隨著SNP檢測技術的不斷進步，SNP標記的檢測成本也逐步降低。相對于SSR標記，目前高通量大樣本的SNP標記檢測已顯現出優勢。今后隨著品種數量的增多、品種指紋圖譜數據庫的進一步豐富，高通量的SNP檢測技術在新育成品種的真實性、特異性鑒定方面將具有非常廣闊的應用前景。

3.3 利用核心標記構建SNP-DNA指紋圖譜

指紋圖譜核心標記的選擇視物種基因組的復雜程度、標記類型、標記檢測技術、品種數量等情況而定。匡猛等[29]利用36對SSR引物作為核心標記，構建了32個棉花主栽品種的指紋圖譜。王立新[30]在小麥品種鑒定中提出使用21對核心引物、84對備用引物進行指紋研究。王慶彪等[5]使用 20對核心引物構建了 50個甘藍品種的EST-SSR指紋圖譜，利用其中8對多態性較好的引物便可將50個品種全部區分開。

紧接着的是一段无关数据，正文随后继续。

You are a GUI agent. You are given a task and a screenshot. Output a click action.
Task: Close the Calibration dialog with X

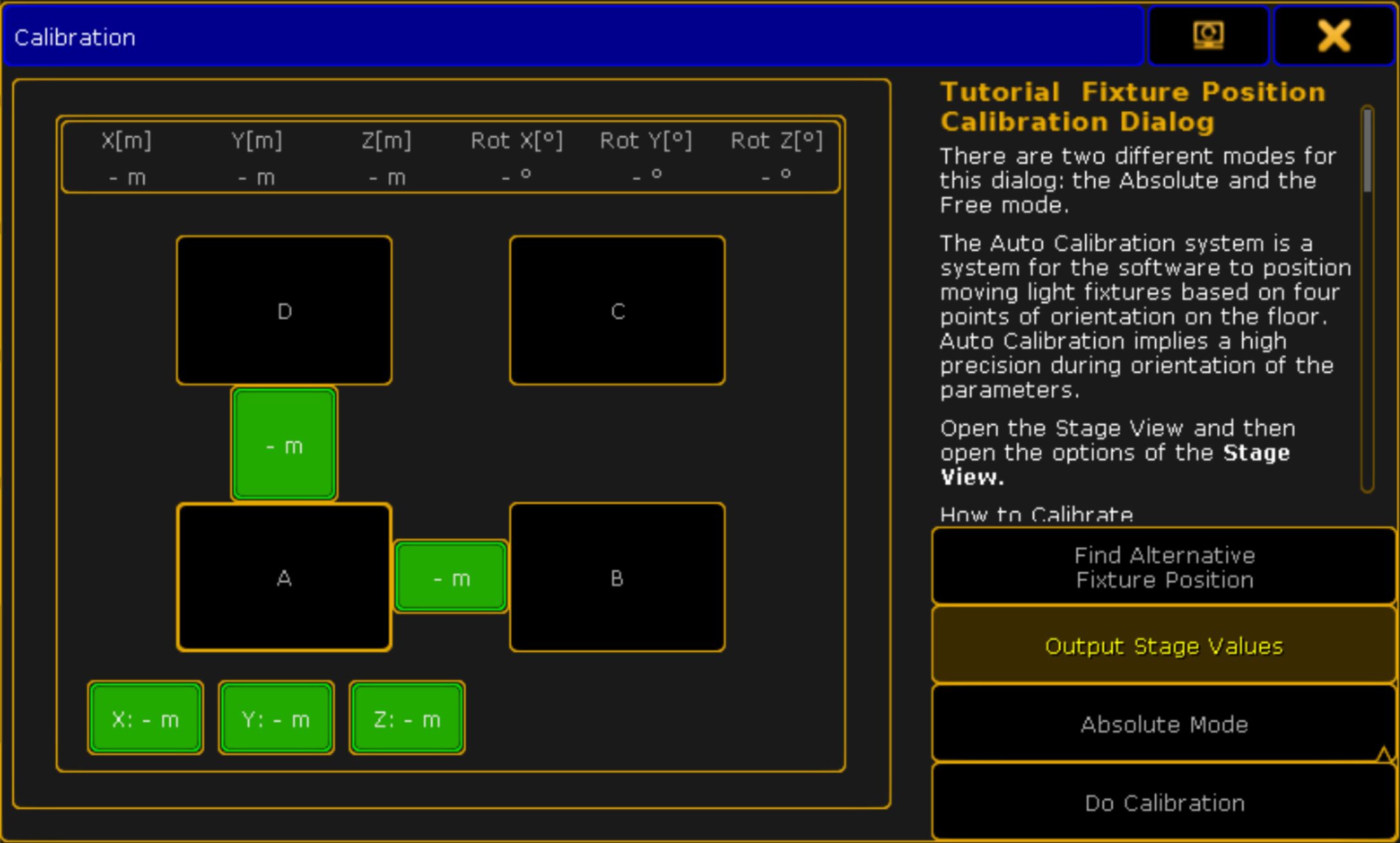1333,35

因此對于不同物種，構建指紋圖譜的核心標記數量應視物種基因組復雜程度而定。SSR標記數量豐富、多態性高、呈共顯性，可鑒別雜合子和純合子，可用少量標記鑒別大量物種。與SSR標記不同，SNP標記雖然穩定性高但呈二態性，單個標記的多態性信息含量較低，鑒別相同數量品種所需要的標記數多于SSR標記。本研究中，篩選出了50個核心SNP位點用于主要甘藍品種的指紋圖譜構建，由于SNP標記的二態性，理論上每個標記可區分的雜交種數 N1=3，本研究中選取得50個標記可區分的最大雜交種數N=3^50=7.18×1023，出現相同指紋圖譜的概率P=1.39×10-24。因此，理論上而言，利用50個核心SNP標記構建甘藍主要品種的指紋圖譜是完全可行的。

SNP-DNA指紋圖譜的構建方式也與SNP檢測方法有關。目前常用的SNP檢測及分型的方法主要有以下幾種，基于凝膠電泳檢測的等位基因特異性PCR[31]、單鏈構象多態性[32]、酶切擴增多態性序列法[33]等；高通量自動化檢測的直接測序法、DNA芯片技術[34]、競爭性等位基因特異性PCR[17]等。等位基因特異性PCR、酶切擴增多態性序列法等SNP檢測方法由于其操作繁瑣、準確率較低，不適用于構建指紋圖譜。目前，利用 DNA 芯片技術是檢測 SNP 的最常用方法，已在玉米[14]、油菜[15]等作物的指紋圖譜構建中得到應用。利用 DNA芯片技術可直接進行指紋圖譜構建，不需要進行核心標記篩選，但該方法制作DNA指紋圖譜的成本較高。相比于DNA芯片技術，利用KASP技術進行SNP檢測的成本較低，其成本與檢測的SNP位點數呈正相關。從發展趨勢來看，近年來隨著甘藍基因組重測序的陸續開展，越來越多的SNP標記得到開發，加上SNP標記相比SSR標記的一些優勢，將來會更多地依賴于SNP標記進行品種的特異性、真實性鑒定。本研究中，利用KASP技術進行SNP檢測并篩選出50個核心SNP位點用于構建59個主要甘藍品種的指紋圖譜，隨著育種技術的發展、育成品種數量的增多，也有可能還需要增加 SNP標記，尤其是與重要農藝性狀緊密關聯的SNP標記，以更準確、高效地檢測出品種的真實性、特異性。同時，希望可以為新品種保護授權提供前期的鑒定工作，利用指紋圖譜對品種進行初步鑒定，最終結合田間表型鑒定判定品種的特異性、真實性。

4 結論

利用50份甘藍高代自交系重測序數據進行比對，共開發2.54×106個SNP位點。將442個SNP位點成功轉化為KASP標記，并從中開發出一套適用于中國甘藍品種指紋圖譜構建的核心SNP組合，構建了中國59個甘藍品種指紋圖譜數據庫。通過人工構建模擬群體驗證，證明核心SNP組合可實現對甘藍品種真實性和特異性的有效鑒定。